Jan et al. [19] presented a new parallel algorithm named the min-max butterfly network, for searching a minimum and maximum in an important number of elements collections. They presented a comparative analysis of the new parallel algorithm and three parallel sorting algorithms (odd even sort, bitonic sort and rank sort) in terms of sorting rate, sorting time and speed running on the CPU and GPU platforms. The obtained results show that the new algorithm has a better performance than the three others algorithms.

Grozea et al. [25] allowed to accelerate existing comparison algorithms (MergeSort, Bitonic Sort, parallel Insertion Sort) (see, e.g. [22,28] for details) to work at a typical speed of an Ethernet link of 1 Gbit/s by using parallel architectures (FPGAs, multi-core CPUs machines and GPUs). The obtained results show that the FPGA platform is the most flexible, but it is less accessible. Beside that GPU is very powerful but it is less flexible, difficult to debug and requiring data transfers to increase the latency. Sometimes, the CPU is perhaps too slow in spite of the multiple cores and the multiple CPUs, but it is the easiest to use.

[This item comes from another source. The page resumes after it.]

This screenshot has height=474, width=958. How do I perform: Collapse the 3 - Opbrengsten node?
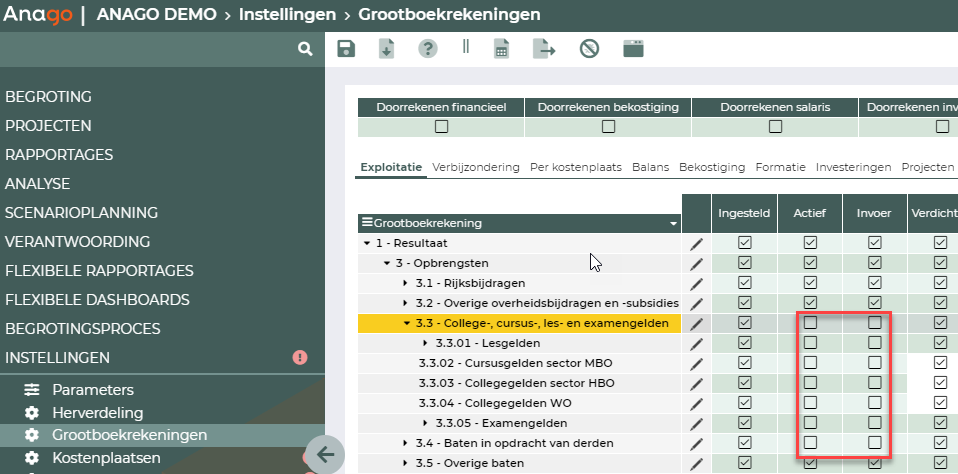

Konstantinos et al [16] proposed an efficient hardware implementation for three algorithms based on virtex 7 FPGAs of image and video processing using high level synthesis tools to improve the performance. They focused only in the MergeSort algorithm for calculating the Kendall Correlation Coefficient. The obtained results show that the hardware implementation is 5.6x better than the software implementation. Janarbek et al. [16] proposed a new framework which provides ten basic sorting algorithms for different criteria (speed, area, power…) with the ability to produce hybrid sorting architectures. The obtained results show that these algorithms had the same performance as the existing RTL implementation if the number of elements is lower than 16K elements whereas they overperformed it for large arrays (16K-130K). We are not in this context because the avionic applications need to sort at most 4096 elements issuing from previous calculation blocs.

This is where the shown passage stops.